# Try it:
Please output exactly the lines below, starting at the line that has "Given: Expand the 数据统计 chevron arrow" and ending at the line that has "You are a GUI", both included; leave out all pictures and include nothing else.

# Records provided:
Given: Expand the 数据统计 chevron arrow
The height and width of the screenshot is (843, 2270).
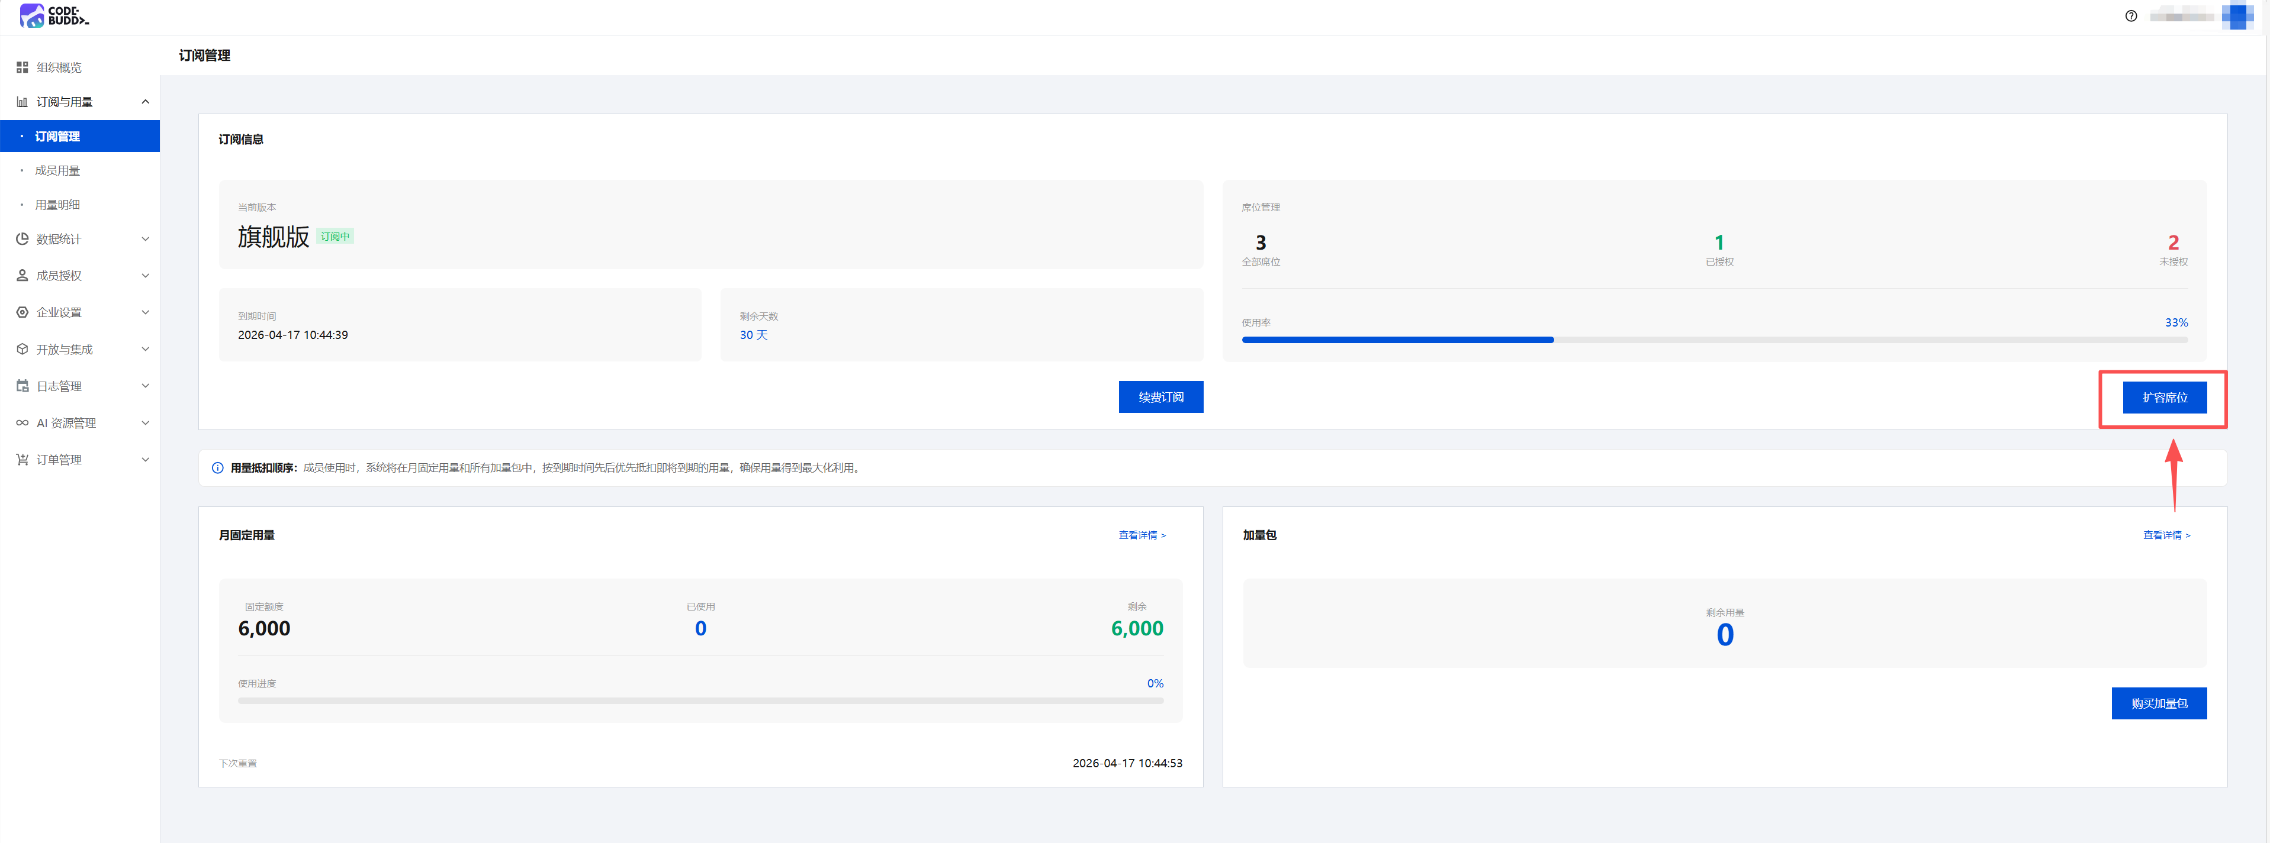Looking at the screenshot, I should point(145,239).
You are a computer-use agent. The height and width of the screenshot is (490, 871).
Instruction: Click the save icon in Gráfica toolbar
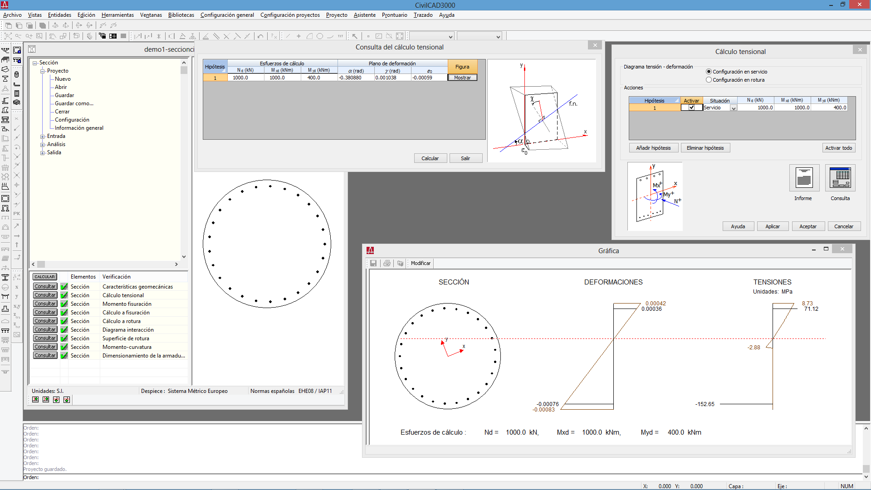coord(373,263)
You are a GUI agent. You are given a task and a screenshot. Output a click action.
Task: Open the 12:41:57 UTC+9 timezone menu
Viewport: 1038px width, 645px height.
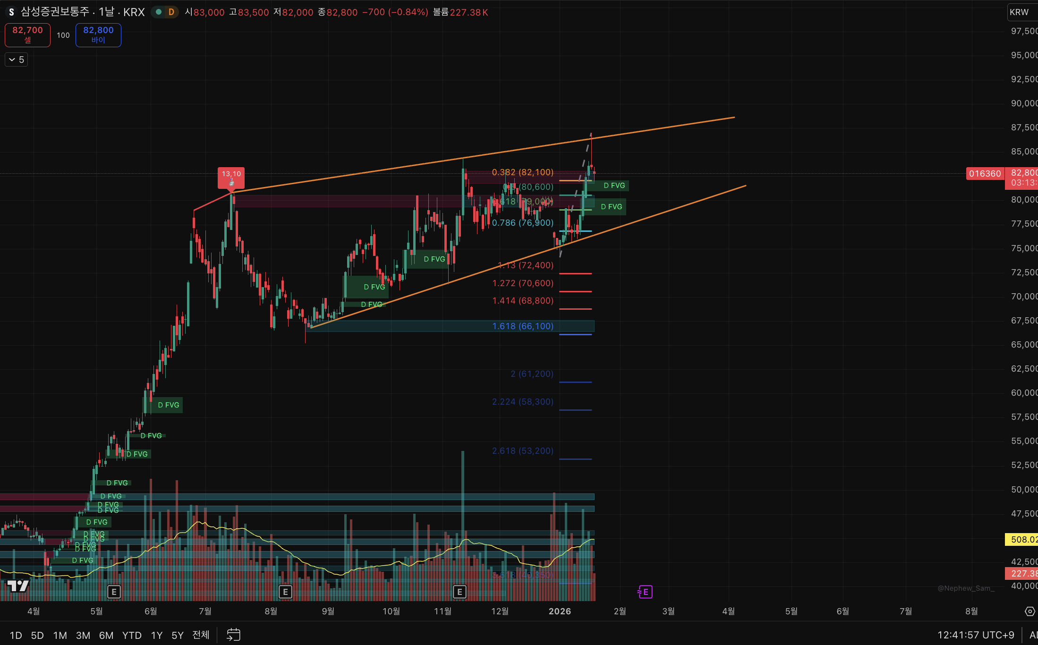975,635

* * *

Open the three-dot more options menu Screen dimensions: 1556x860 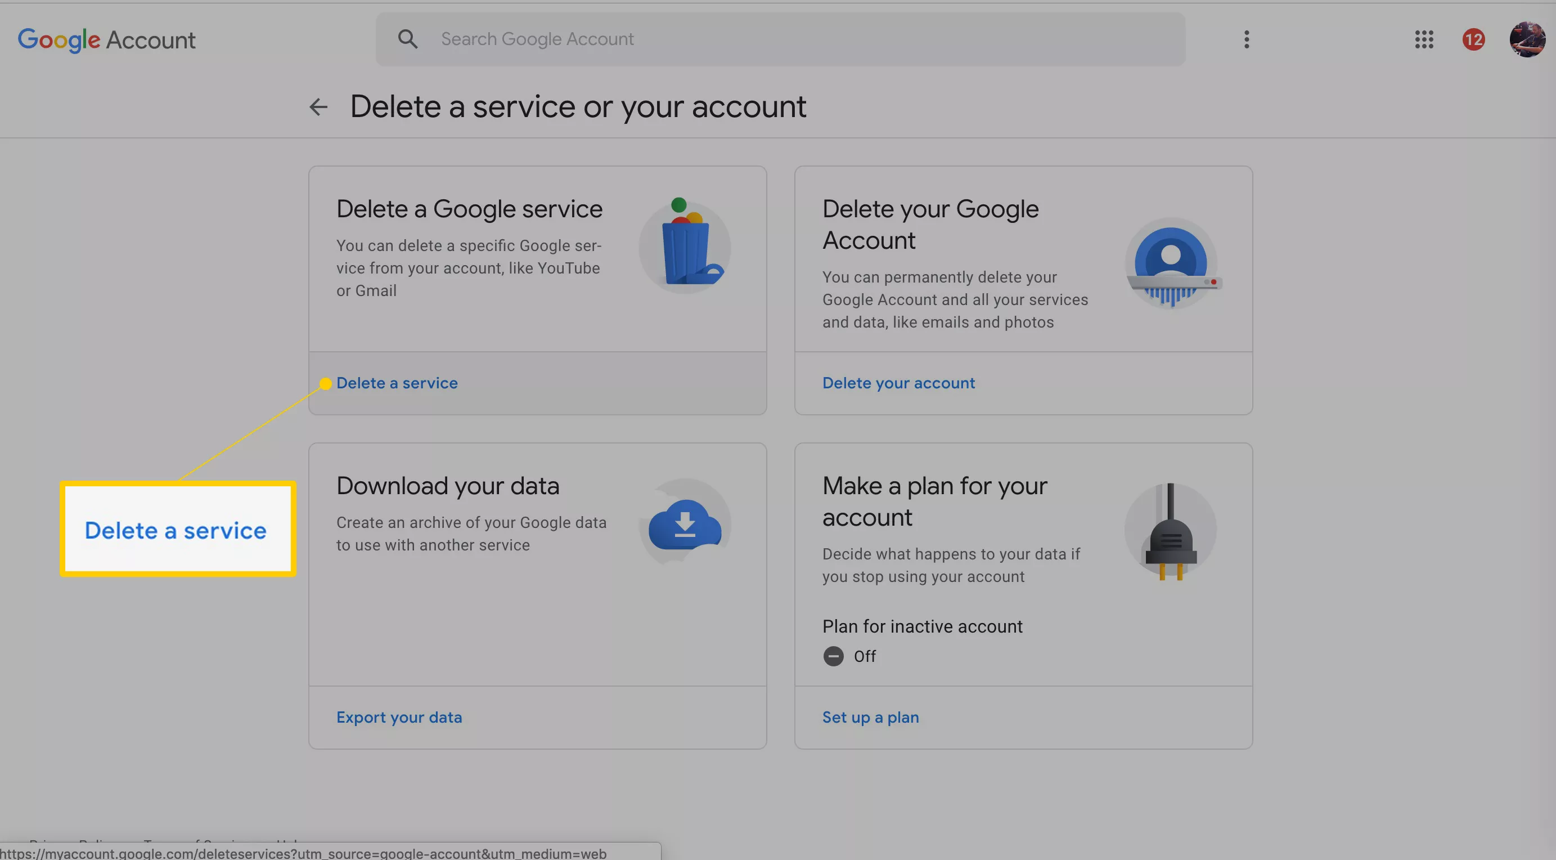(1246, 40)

# Solution to this task:
Given: Expand the 数据统计 chevron arrow
The height and width of the screenshot is (843, 2270).
Looking at the screenshot, I should point(145,239).
You are a computer-use agent. The height and width of the screenshot is (490, 871).
Instruction: Click the save icon in Gráfica toolbar
coord(373,263)
You are a GUI agent. You are given a task and a screenshot. Output a click action.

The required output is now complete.